I bet I could rapidly put together a pretty impressive photo essay from Google Images of grouped SP military police firing from the shoulder at eye level. It seems to happen all the time, but the discrepancy with generally accepted tactics is never reported on.
I will never forget the poor bastard with a newspaper kiosk on the Avenue Paulista who took a round square in the ribs while simply trying to close up shop during a labor march gone wrong. Live on TV Globo, two or three years ago, during one of the first appearances of what would become the native Black Bloc element.
His lieutenant smacked the trooper who launched the missile on the back of the head and bawled him out, pointing at the cameras. You could partially read his lips. It reminded you of Sgt. Carter chewing out Gomer Pyle, except it was not really that funny.

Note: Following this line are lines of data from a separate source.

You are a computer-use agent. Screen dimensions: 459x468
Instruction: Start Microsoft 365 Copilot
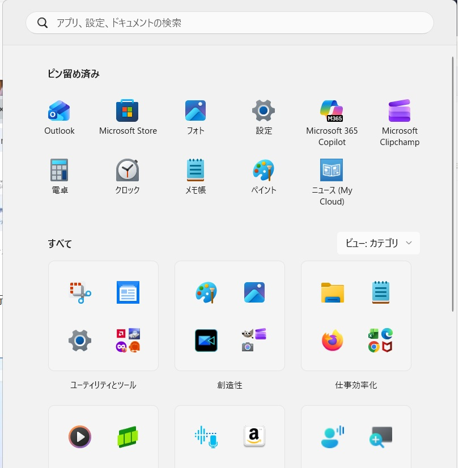(x=332, y=110)
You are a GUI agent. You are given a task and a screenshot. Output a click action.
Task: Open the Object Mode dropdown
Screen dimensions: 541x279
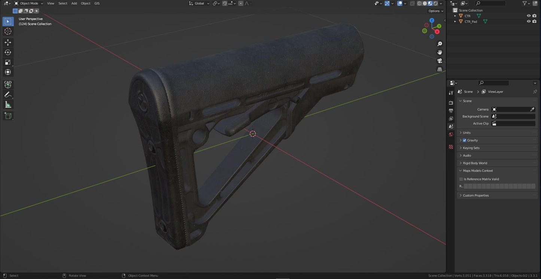pyautogui.click(x=29, y=3)
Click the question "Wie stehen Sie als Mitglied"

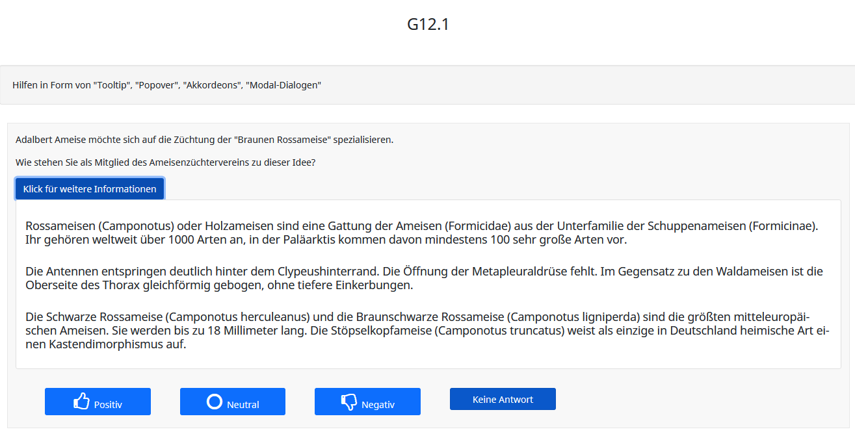166,163

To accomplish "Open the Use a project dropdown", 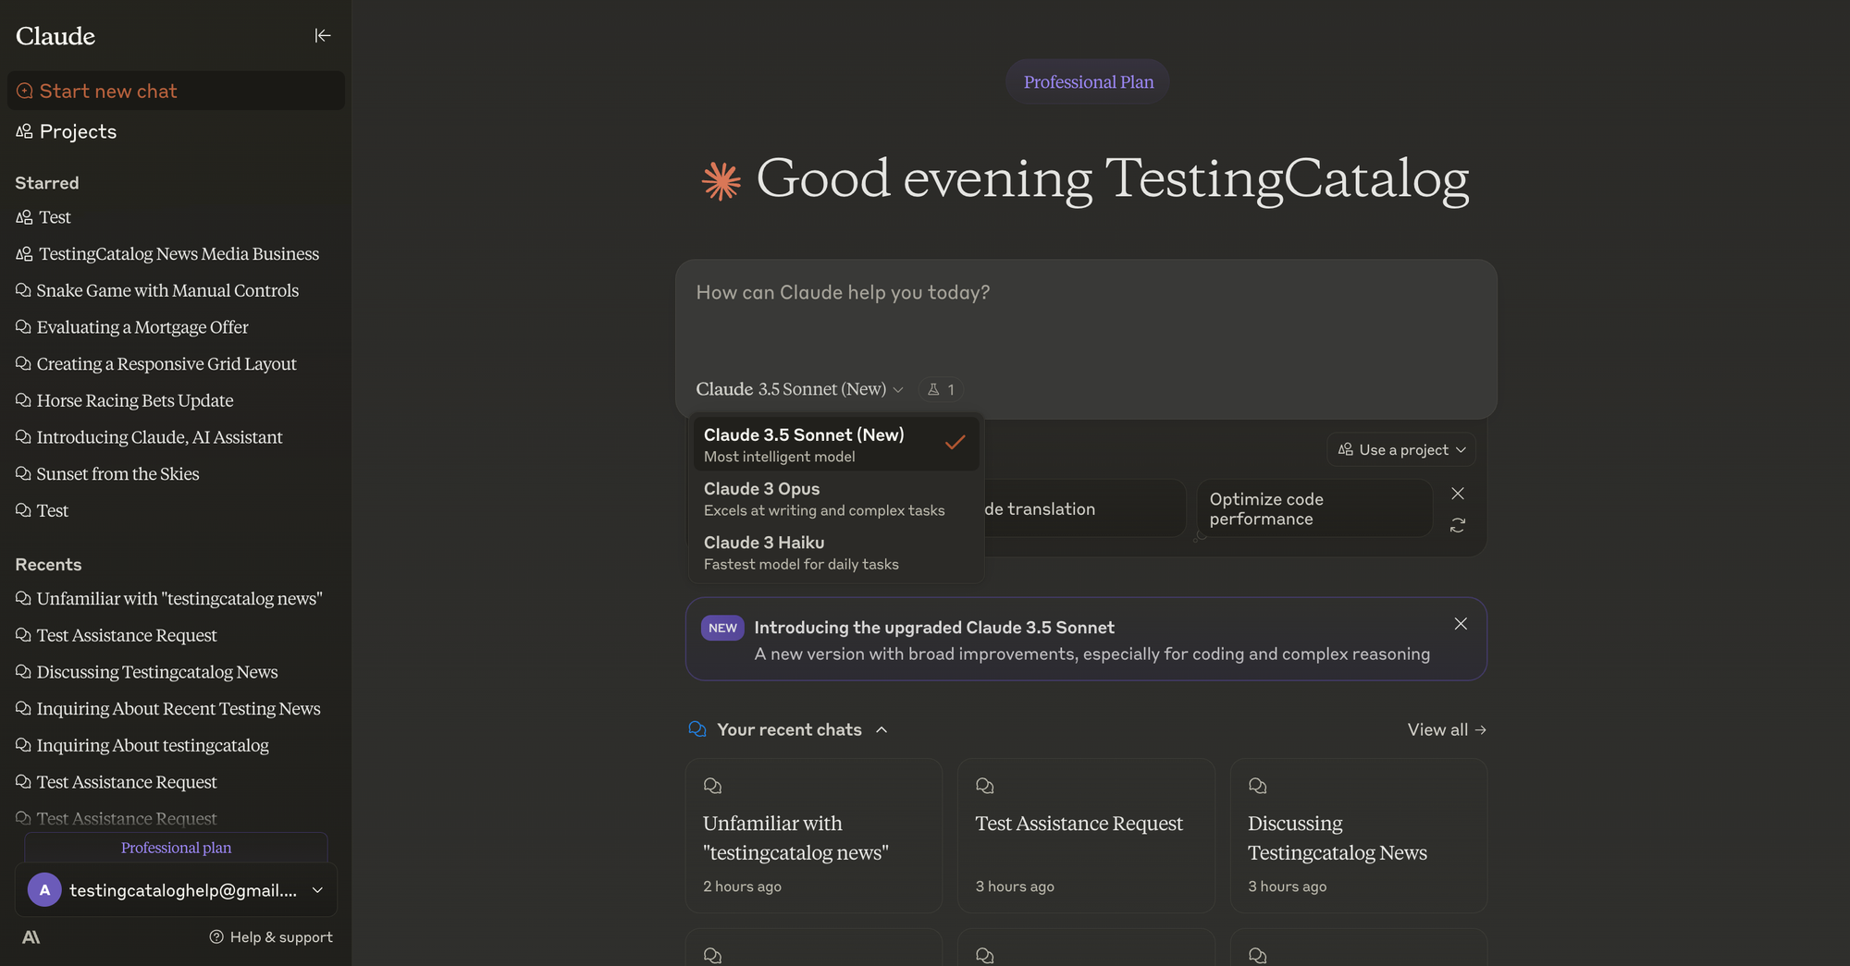I will [1401, 450].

As to the photographer, I have seen no follow-up to the story, which appeared during the public transit protests last year, then faded to black. The Folha did report in January 2013 about a staff photographer who lost his eye to a rubber bullet:
And now, this.
Arrested this Tuesday after demanding to see the ID of a military police trooper, attorney Daniel Biral says he was assaulted and threatened by military police.
“A policeman grabbed me by the neck and applied a chokehold. Another grabbed me by the leg. In the middle of a stairway on the way to the squad car, the one holding my head let go. I started screaming “Media! Media!” Later, at the precinct, the two men opened up the rear door and said, “There’s no media here. Now you are going to die.”

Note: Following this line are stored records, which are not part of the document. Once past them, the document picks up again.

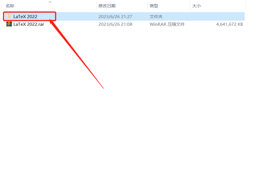
Task: Select the LaTeX 2022.rar file name
Action: pyautogui.click(x=29, y=24)
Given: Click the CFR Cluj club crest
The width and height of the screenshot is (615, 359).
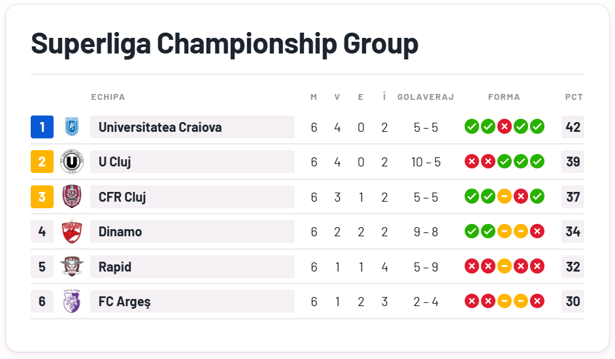Looking at the screenshot, I should 71,196.
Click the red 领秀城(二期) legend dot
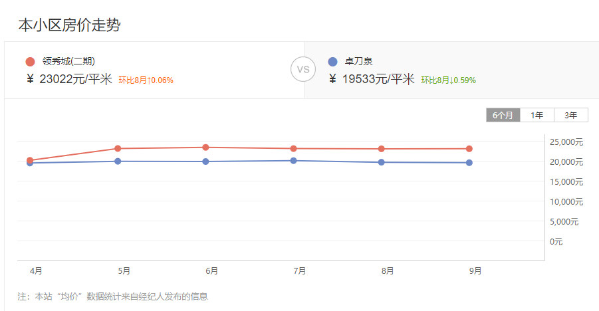 30,62
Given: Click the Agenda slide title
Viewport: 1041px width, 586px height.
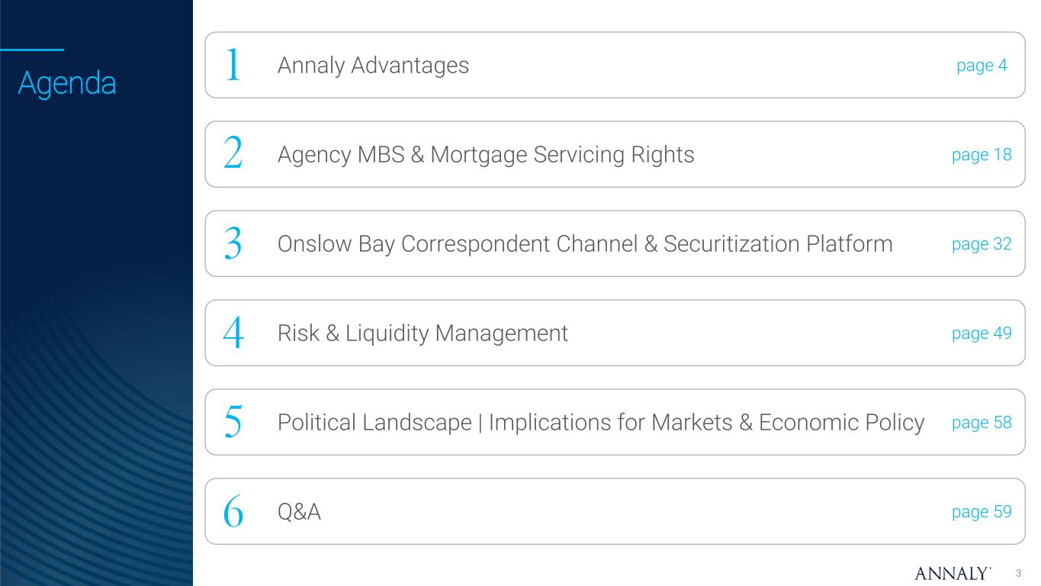Looking at the screenshot, I should 67,83.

Arrested on July 1 in downtown S. Paulo, Daniel Biral had a similar story to tell about many other arrests during demonstrations throughout the city. As a member of Advogados Ativistas — Activist Attornies — Biral works in the defense of these demonstrators. On this occasion, it was he who suffered what he normally works to avoid.
Biral was arrested during a debate in Roosevelt Square in the downtown area. According to organizers, the site was chosen to host “a broad-spectrum plenary session to organize the opposition to political prisoners.” The movement was a response to the arrest of two anti-Cup demonstrators last week.

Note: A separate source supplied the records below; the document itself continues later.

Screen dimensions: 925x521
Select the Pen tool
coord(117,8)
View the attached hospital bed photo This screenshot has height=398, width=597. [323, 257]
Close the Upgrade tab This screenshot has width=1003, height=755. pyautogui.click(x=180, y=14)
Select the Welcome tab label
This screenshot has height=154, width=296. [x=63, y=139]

Some militants used cameras to record the actions of police who surrounded the plaza. Observadores Legais — «Legal Observers», as they call themselves — are a group that seeks to register how the State government is dealing with demonstrations.
Accompanying one of the observers, Biral asked to see the ID of a police officer. “You are a public employee and it is your duty to identify yourself,” the lawyer said when the trooper refused. He then began yelling repeatedly, “Take your hands off me,” before being taken behind the wall of riot shields wielded by the Shock Troop.
Biral says he was assaulted further during the trip to the precinct. “The guys beat me, I took several punches. Three of these were more serious because they struck me in the side of my head, and then I blacked out. When I woke up, I was outside the squad car, lying in front of the precinct. It was then they began dragging me inside. ”
Even after identifying himself as an attorney engaged in legal work, Biral was taken to two different precincts that night. During the two and a half hours of his detention, he says he never learned the reason for his arrest. “The captain was saying that lawyers don’t take pictures, that this was not a legitimate exercise of the legal profession. I said that I would only speak in the company of a lawyer [representing me], together with a member of the bar association, because this was an illegal arrest,” Biral recalls.
Along with Biral, attorney Silvia Daskal and at least six demonstrators were arrested that night. The attorneys are scheduled to meet with the bar association on July 2 to request action in the case.